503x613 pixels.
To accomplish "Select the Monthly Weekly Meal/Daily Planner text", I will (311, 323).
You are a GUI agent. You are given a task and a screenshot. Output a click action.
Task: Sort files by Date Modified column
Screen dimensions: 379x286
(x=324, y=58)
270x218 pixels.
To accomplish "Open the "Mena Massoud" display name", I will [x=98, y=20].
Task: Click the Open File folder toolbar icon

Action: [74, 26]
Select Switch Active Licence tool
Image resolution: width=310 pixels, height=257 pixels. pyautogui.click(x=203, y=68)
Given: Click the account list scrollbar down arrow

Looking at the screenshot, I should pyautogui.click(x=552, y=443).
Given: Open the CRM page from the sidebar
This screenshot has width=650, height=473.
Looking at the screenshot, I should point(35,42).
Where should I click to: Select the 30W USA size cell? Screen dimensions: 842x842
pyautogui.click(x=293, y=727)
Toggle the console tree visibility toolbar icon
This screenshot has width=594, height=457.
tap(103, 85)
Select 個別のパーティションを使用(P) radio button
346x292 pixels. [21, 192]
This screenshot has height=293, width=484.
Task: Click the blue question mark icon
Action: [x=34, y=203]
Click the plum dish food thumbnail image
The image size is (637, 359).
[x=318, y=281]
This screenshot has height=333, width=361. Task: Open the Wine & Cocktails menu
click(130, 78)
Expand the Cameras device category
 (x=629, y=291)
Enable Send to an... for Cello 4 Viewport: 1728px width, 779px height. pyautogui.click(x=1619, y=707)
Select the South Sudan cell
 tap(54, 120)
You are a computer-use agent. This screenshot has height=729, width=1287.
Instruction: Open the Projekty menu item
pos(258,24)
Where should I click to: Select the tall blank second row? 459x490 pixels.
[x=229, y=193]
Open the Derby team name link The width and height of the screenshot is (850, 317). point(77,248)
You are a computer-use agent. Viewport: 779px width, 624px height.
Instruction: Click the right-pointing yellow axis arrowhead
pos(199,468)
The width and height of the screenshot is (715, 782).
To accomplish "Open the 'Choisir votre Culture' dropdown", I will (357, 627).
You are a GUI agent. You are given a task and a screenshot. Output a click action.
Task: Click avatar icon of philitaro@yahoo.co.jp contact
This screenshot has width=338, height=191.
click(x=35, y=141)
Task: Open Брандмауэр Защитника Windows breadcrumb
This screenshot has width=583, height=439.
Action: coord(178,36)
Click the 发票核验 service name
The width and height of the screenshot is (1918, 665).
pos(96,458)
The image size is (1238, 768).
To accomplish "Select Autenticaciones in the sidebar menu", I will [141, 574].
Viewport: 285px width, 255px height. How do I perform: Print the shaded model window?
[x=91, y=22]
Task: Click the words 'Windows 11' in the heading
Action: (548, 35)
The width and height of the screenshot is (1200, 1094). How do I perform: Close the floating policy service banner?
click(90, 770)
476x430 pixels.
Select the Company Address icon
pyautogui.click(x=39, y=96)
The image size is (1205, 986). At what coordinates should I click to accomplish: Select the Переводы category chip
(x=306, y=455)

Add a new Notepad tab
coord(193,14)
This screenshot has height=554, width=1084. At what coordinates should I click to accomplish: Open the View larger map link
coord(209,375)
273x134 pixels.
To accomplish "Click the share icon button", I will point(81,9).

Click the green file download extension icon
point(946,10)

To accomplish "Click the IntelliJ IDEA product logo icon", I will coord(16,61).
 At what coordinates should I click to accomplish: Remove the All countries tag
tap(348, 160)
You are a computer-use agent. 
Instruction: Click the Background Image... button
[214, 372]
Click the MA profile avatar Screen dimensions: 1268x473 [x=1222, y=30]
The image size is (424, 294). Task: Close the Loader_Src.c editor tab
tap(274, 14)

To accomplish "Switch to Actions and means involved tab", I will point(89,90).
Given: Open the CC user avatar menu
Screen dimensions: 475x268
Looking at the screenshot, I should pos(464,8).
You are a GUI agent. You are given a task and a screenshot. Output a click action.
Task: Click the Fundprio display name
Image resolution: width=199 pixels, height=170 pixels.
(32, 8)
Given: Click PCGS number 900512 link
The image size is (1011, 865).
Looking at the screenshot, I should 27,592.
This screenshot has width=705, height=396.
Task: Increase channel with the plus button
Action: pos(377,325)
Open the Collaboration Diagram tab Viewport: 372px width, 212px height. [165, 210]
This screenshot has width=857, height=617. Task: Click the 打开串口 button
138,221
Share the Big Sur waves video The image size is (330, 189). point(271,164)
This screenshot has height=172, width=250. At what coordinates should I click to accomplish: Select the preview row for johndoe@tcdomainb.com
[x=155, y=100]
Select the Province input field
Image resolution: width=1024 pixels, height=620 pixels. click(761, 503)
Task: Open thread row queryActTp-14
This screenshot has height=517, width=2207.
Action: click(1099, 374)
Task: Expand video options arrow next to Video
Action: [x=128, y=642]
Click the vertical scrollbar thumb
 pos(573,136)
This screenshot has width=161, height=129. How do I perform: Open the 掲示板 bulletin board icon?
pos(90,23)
++++
__Work task__
Having read the records, return each one exactly.

__Exercise response__
503x613 pixels.
To accomplish "Select the Monthly Weekly Meal/Daily Planner text", I will (311, 323).
You are a GUI agent. You are given a task and a screenshot. Output a click action.
Task: Sort files by Date Modified column
Screen dimensions: 379x286
(x=324, y=58)
270x218 pixels.
To accomplish "Open the "Mena Massoud" display name", I will [x=98, y=20].
Task: Click the Open File folder toolbar icon

Action: [74, 26]
Select Switch Active Licence tool
Image resolution: width=310 pixels, height=257 pixels. pyautogui.click(x=203, y=68)
Given: Click the account list scrollbar down arrow

Looking at the screenshot, I should pyautogui.click(x=552, y=443).
Given: Open the CRM page from the sidebar
This screenshot has width=650, height=473.
Looking at the screenshot, I should point(35,42).
Where should I click to: Select the 30W USA size cell? Screen dimensions: 842x842
pyautogui.click(x=293, y=727)
Toggle the console tree visibility toolbar icon
This screenshot has width=594, height=457.
tap(103, 85)
Select 個別のパーティションを使用(P) radio button
346x292 pixels. [21, 192]
This screenshot has height=293, width=484.
Task: Click the blue question mark icon
Action: [x=34, y=203]
Click the plum dish food thumbnail image
The image size is (637, 359).
[x=318, y=281]
This screenshot has height=333, width=361. Task: Open the Wine & Cocktails menu
click(130, 78)
Expand the Cameras device category
 (x=629, y=291)
Enable Send to an... for Cello 4 Viewport: 1728px width, 779px height. pyautogui.click(x=1619, y=707)
Select the South Sudan cell
 tap(54, 120)
You are a computer-use agent. This screenshot has height=729, width=1287.
Instruction: Open the Projekty menu item
pos(258,24)
Where should I click to: Select the tall blank second row? 459x490 pixels.
[x=229, y=193]
Open the Derby team name link The width and height of the screenshot is (850, 317). point(77,248)
You are a computer-use agent. Viewport: 779px width, 624px height.
Instruction: Click the right-pointing yellow axis arrowhead
pos(199,468)
The width and height of the screenshot is (715, 782).
To accomplish "Open the 'Choisir votre Culture' dropdown", I will (357, 627).
You are a GUI agent. You are given a task and a screenshot. Output a click action.
Task: Click avatar icon of philitaro@yahoo.co.jp contact
This screenshot has width=338, height=191.
click(x=35, y=141)
Task: Open Брандмауэр Защитника Windows breadcrumb
This screenshot has width=583, height=439.
Action: coord(178,36)
Click the 发票核验 service name
The width and height of the screenshot is (1918, 665).
pos(96,458)
The image size is (1238, 768).
To accomplish "Select Autenticaciones in the sidebar menu", I will [141, 574].
Viewport: 285px width, 255px height. How do I perform: Print the shaded model window?
[x=91, y=22]
Task: Click the words 'Windows 11' in the heading
Action: (548, 35)
The width and height of the screenshot is (1200, 1094). How do I perform: Close the floating policy service banner?
click(90, 770)
476x430 pixels.
Select the Company Address icon
pyautogui.click(x=39, y=96)
The image size is (1205, 986). At what coordinates should I click to accomplish: Select the Переводы category chip
(x=306, y=455)

Add a new Notepad tab
coord(193,14)
This screenshot has height=554, width=1084. At what coordinates should I click to accomplish: Open the View larger map link
coord(209,375)
273x134 pixels.
To accomplish "Click the share icon button", I will point(81,9).

Click the green file download extension icon
point(946,10)

To accomplish "Click the IntelliJ IDEA product logo icon", I will coord(16,61).
 At what coordinates should I click to accomplish: Remove the All countries tag
tap(348, 160)
You are a computer-use agent. 
Instruction: Click the Background Image... button
[214, 372]
Click the MA profile avatar Screen dimensions: 1268x473 [x=1222, y=30]
The image size is (424, 294). Task: Close the Loader_Src.c editor tab
tap(274, 14)

To accomplish "Switch to Actions and means involved tab", I will point(89,90).
Given: Open the CC user avatar menu
Screen dimensions: 475x268
Looking at the screenshot, I should pos(464,8).
You are a GUI agent. You are given a task and a screenshot. Output a click action.
Task: Click the Fundprio display name
Image resolution: width=199 pixels, height=170 pixels.
(32, 8)
Given: Click PCGS number 900512 link
The image size is (1011, 865).
Looking at the screenshot, I should 27,592.
This screenshot has width=705, height=396.
Task: Increase channel with the plus button
Action: pos(377,325)
Open the Collaboration Diagram tab Viewport: 372px width, 212px height. [165, 210]
This screenshot has width=857, height=617. Task: Click the 打开串口 button
138,221
Share the Big Sur waves video The image size is (330, 189). point(271,164)
This screenshot has height=172, width=250. At what coordinates should I click to accomplish: Select the preview row for johndoe@tcdomainb.com
[x=155, y=100]
Select the Province input field
Image resolution: width=1024 pixels, height=620 pixels. click(761, 503)
Task: Open thread row queryActTp-14
This screenshot has height=517, width=2207.
Action: click(1099, 374)
Task: Expand video options arrow next to Video
Action: [x=128, y=642]
Click the vertical scrollbar thumb
 pos(573,136)
This screenshot has width=161, height=129. How do I perform: Open the 掲示板 bulletin board icon?
pos(90,23)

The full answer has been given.